> _INPUT DATA_
◆ ◆ ◆ ◆ ◆
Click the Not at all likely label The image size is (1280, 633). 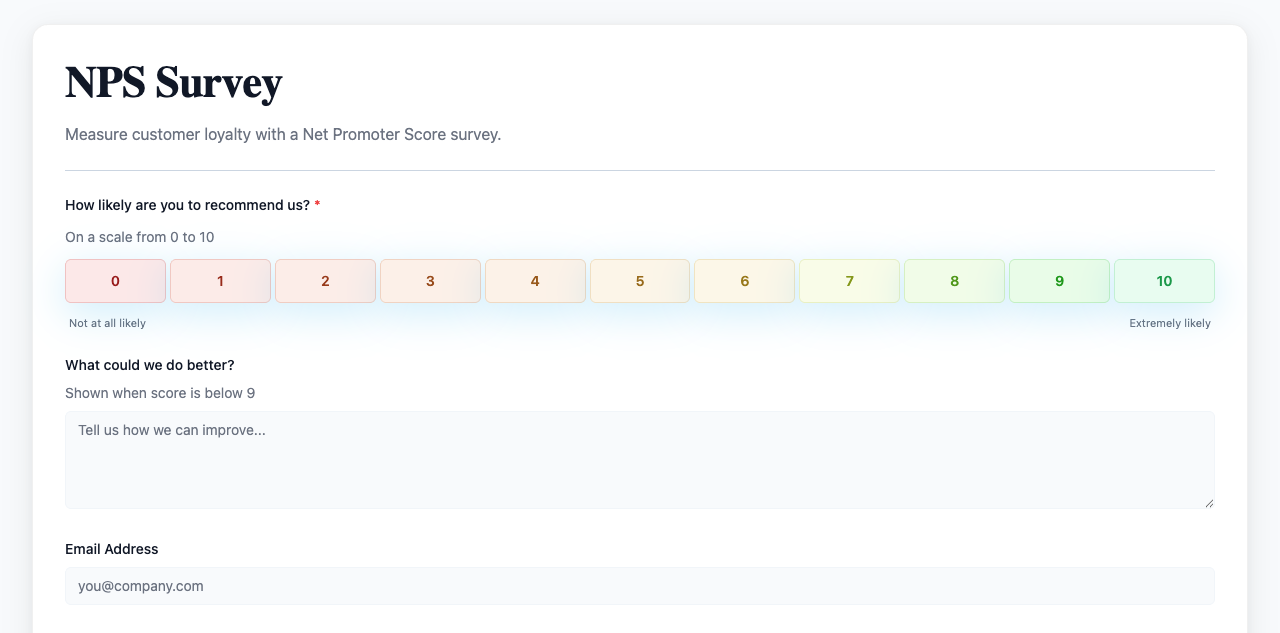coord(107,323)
◆ ◆ ◆ ◆ ◆
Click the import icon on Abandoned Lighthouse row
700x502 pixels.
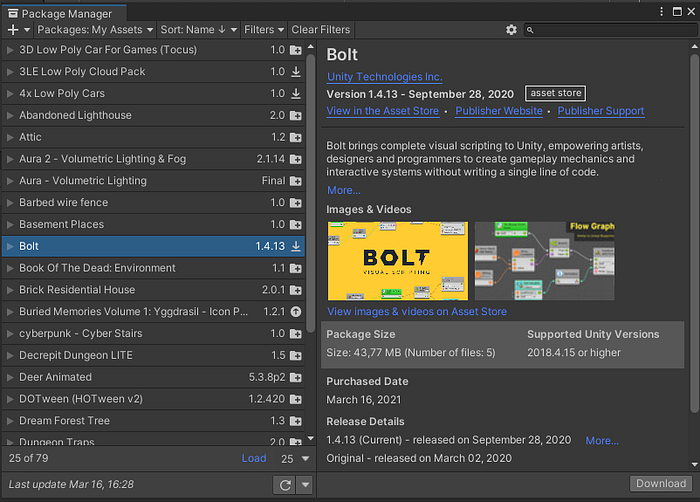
◆ ◆ ◆ ◆ ◆
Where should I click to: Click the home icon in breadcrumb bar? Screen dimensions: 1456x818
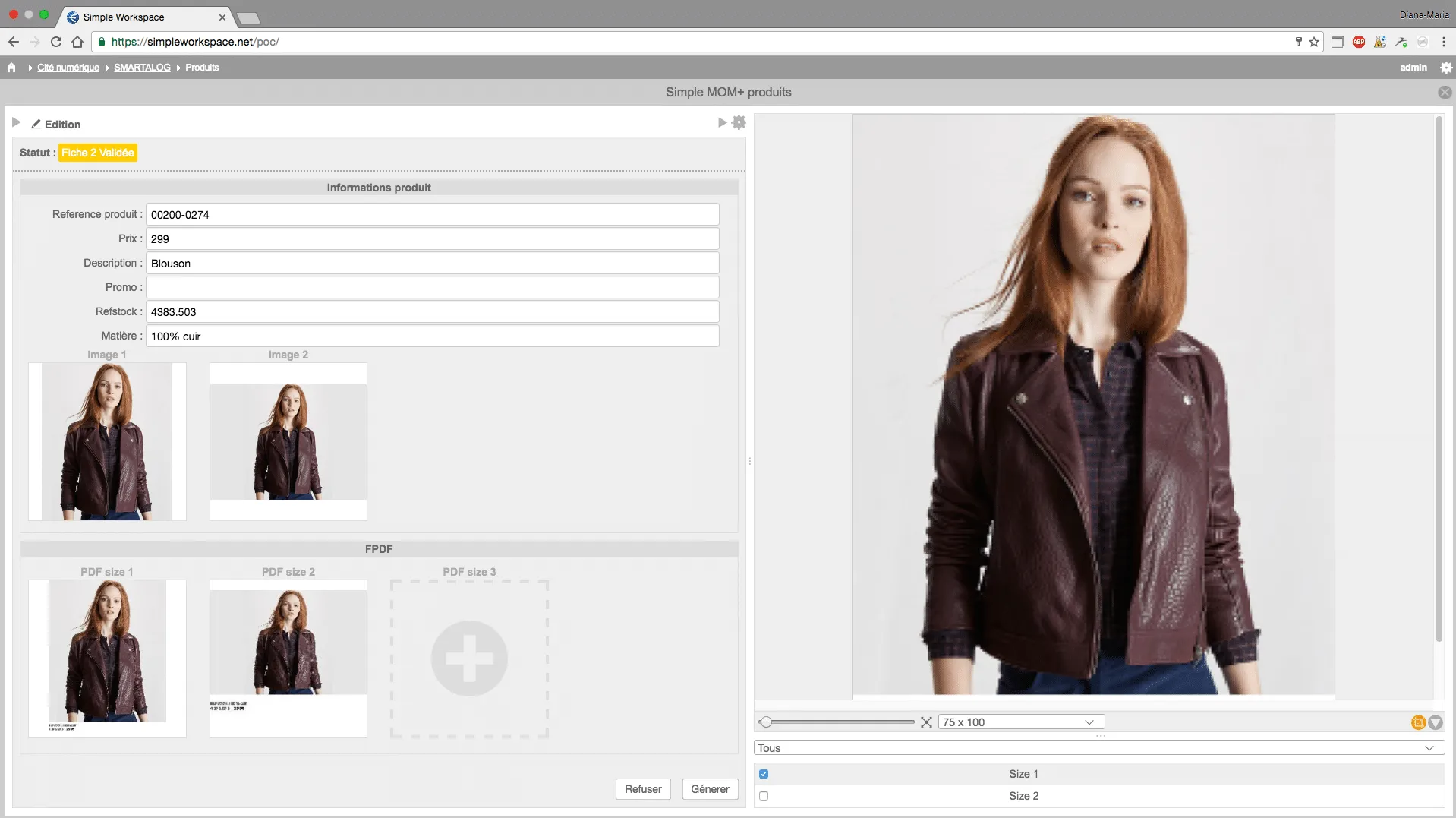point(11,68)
◆ ◆ ◆ ◆ ◆
> _WHAT TO DO_
An exact copy of the lines above between the line holding "Click the import" and the line holding "700x502 pixels.", inclusive, is the whole answer.

> _TASK OUTPUT_
Click the import icon on Abandoned Lighthouse row
700x502 pixels.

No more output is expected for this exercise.